The problem is complicated by the need for the conversion of electrical energy into another form or vice versa to be carried out, from an electrical point of view, at a power that fluctuates as little as possible, so as to facilitate the taking or returning of the electrical energy from or to the grid.
The article “Le stockage hydropneumatique d'énergie HyPES” [Hydro-pneumatic energy storage, HyPES] by Dr. Sylvain LEMOFOUET and Prof. Alfred RUFER, Bulletin 9/2011 Electrosuisse pages 38 to 42, describes a mechanical-pneumatic conversion device having a hydropneumatic system comprising several stages with different cylinder capacities. “Each stage is essentially constituted by a hydraulic motor pump with variable throughput, a hydraulic directional module and a compression/expansion chamber with integrated heat exchanger.” This device comprises many elements, its price and maintenance are relatively high, and it is complex to install.
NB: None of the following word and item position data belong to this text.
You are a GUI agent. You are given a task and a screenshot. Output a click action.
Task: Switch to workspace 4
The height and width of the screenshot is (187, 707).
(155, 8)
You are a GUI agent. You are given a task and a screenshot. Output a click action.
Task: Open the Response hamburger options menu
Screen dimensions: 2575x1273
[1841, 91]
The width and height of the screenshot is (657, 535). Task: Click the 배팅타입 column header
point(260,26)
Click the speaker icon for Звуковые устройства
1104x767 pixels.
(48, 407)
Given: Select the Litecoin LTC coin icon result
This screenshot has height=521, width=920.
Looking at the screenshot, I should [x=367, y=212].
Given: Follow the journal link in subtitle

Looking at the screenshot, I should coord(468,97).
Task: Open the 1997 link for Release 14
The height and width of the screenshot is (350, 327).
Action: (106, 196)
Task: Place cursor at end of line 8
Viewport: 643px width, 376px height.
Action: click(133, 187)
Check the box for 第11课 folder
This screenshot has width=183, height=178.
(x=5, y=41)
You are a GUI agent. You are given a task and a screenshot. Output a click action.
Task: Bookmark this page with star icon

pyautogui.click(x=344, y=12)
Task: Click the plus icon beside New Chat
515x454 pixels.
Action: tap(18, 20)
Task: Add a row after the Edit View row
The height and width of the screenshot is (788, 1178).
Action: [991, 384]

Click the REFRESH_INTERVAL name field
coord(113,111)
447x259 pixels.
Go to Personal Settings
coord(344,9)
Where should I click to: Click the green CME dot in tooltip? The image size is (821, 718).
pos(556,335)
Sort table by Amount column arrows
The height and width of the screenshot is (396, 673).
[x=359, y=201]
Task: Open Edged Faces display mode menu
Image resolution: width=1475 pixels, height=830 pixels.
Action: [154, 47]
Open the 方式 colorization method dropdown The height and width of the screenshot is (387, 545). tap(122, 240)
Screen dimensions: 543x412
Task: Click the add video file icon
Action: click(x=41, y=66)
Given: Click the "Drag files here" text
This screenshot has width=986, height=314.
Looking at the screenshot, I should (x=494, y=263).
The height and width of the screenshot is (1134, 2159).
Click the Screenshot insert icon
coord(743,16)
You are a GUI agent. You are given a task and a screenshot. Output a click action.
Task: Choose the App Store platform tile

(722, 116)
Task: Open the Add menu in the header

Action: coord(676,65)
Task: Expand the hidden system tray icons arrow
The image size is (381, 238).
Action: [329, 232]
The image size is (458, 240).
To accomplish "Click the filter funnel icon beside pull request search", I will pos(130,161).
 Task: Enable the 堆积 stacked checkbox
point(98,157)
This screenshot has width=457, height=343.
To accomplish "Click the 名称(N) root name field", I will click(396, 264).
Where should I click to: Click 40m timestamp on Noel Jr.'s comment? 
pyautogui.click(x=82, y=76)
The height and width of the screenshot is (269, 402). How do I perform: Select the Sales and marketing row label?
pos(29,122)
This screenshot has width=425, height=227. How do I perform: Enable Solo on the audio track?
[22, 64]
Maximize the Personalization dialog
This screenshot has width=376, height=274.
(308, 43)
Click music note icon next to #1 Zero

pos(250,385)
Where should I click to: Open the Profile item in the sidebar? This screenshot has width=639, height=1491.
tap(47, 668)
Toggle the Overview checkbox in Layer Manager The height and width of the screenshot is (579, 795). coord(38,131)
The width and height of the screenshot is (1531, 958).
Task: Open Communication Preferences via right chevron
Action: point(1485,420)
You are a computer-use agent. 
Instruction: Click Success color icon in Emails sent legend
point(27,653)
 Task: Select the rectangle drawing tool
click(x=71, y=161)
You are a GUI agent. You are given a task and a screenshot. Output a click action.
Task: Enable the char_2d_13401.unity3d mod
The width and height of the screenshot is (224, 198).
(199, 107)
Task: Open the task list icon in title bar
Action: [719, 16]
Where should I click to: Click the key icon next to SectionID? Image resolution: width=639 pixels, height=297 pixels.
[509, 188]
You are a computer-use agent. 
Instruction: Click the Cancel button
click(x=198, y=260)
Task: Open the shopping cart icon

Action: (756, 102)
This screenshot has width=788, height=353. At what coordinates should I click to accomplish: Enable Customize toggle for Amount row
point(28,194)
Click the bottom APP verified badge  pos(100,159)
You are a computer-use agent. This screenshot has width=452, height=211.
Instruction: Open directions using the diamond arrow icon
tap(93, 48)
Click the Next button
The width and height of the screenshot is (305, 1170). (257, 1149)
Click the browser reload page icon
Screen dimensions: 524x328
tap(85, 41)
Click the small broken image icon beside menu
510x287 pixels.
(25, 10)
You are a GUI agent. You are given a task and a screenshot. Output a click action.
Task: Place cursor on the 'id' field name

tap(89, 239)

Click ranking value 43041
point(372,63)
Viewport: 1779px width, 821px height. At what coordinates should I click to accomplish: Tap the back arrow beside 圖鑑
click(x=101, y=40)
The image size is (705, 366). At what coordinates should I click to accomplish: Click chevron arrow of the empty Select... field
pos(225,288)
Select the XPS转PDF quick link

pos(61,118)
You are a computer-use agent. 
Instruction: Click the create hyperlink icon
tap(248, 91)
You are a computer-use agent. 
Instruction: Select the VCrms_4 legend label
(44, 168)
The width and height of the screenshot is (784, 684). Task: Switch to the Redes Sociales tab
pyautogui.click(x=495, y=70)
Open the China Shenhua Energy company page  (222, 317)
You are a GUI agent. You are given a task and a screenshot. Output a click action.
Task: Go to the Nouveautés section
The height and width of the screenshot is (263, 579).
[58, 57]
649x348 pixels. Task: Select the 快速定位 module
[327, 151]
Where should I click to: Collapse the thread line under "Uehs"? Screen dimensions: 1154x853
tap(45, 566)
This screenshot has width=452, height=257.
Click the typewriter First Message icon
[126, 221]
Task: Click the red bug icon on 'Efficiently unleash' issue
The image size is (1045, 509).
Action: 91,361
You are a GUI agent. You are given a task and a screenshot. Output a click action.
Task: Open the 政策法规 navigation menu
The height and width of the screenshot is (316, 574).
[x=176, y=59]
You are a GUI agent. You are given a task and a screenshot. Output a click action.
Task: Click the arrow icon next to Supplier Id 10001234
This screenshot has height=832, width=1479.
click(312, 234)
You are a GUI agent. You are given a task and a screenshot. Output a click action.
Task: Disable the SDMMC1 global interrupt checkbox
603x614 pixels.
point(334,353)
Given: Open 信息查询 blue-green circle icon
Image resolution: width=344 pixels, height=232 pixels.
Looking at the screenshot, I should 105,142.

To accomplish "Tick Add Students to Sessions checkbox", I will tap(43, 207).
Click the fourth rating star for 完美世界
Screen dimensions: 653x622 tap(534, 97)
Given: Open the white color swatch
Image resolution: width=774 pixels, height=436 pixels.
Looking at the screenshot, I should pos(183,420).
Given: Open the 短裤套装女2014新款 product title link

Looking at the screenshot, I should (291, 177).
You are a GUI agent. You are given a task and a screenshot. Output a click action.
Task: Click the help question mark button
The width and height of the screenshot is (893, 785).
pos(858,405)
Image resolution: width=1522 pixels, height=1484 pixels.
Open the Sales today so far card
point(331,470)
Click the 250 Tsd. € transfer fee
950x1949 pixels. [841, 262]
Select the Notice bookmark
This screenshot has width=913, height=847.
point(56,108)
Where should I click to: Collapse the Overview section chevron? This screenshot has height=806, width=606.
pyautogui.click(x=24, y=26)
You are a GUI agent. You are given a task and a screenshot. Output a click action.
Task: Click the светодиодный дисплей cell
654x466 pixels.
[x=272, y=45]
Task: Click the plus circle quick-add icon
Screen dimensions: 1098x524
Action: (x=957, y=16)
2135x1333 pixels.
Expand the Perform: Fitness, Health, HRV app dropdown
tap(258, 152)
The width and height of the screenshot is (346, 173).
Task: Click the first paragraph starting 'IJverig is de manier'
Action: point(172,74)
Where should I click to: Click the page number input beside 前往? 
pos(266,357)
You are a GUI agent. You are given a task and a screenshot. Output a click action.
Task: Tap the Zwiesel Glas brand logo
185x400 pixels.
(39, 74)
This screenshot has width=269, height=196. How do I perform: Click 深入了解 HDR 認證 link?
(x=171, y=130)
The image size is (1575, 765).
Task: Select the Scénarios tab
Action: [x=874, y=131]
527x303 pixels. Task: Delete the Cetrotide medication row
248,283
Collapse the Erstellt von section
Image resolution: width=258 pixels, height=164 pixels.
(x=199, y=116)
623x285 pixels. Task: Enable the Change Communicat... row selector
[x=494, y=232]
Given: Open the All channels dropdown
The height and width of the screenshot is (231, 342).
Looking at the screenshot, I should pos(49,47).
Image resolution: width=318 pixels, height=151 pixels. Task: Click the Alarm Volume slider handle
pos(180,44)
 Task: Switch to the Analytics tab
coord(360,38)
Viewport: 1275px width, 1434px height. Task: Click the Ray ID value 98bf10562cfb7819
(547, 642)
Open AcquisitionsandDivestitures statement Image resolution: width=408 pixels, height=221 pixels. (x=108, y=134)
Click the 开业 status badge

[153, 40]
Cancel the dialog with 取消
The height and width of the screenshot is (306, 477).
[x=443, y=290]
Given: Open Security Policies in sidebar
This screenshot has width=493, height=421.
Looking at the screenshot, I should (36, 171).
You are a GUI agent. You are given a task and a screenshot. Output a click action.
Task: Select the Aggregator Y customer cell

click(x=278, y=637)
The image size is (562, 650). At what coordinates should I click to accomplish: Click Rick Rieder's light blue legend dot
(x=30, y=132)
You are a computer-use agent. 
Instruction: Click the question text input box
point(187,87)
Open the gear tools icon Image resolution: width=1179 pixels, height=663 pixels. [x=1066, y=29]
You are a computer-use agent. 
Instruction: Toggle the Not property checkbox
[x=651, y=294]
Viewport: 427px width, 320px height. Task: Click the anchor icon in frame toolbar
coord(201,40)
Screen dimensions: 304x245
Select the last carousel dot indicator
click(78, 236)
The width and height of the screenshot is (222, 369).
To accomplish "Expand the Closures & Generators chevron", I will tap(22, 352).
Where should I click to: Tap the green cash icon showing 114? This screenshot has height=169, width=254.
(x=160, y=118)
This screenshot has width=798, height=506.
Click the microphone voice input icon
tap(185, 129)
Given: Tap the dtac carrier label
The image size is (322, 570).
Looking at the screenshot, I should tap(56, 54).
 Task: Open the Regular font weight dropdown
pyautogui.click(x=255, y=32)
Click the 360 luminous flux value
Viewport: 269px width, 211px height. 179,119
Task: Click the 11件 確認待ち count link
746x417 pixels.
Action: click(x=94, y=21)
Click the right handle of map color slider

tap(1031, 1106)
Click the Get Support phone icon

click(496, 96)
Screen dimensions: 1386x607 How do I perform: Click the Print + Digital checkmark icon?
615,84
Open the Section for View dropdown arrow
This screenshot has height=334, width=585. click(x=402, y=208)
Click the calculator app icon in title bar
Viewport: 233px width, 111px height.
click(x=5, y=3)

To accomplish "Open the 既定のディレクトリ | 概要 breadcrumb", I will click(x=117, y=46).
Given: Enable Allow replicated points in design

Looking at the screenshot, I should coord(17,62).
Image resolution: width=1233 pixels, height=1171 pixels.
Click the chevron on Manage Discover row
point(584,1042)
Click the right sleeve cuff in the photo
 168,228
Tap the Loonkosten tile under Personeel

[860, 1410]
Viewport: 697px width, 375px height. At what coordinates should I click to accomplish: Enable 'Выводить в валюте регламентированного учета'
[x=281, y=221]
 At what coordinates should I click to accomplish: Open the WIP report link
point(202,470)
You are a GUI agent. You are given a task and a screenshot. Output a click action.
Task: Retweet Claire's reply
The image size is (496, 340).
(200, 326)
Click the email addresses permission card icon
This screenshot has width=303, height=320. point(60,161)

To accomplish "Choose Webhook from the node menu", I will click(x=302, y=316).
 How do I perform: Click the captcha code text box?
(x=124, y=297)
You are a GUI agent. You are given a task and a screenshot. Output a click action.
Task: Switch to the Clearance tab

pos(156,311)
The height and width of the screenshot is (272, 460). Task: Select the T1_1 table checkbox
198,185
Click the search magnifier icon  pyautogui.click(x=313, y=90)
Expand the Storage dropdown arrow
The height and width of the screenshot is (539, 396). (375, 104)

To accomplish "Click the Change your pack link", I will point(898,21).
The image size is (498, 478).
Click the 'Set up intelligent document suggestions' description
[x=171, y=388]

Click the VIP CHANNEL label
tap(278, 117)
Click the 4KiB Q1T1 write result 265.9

The purpose of the present invention is to overcome, completely or partially, at least one of the above-described problems through a novel device for converting electrical energy into pneumatic energy and vice versa.
A purpose of the invention is to produce a device with a good cost-efficiency ratio.
Another purpose of the invention is to limit the energy losses.
Another purpose of the invention is to propose a device providing electrical energy in such a way that the power fluctuation due to the mode of conversion is small.
Yet another purpose of the invention is to propose a machine comprising a reduced number of parts and/or components.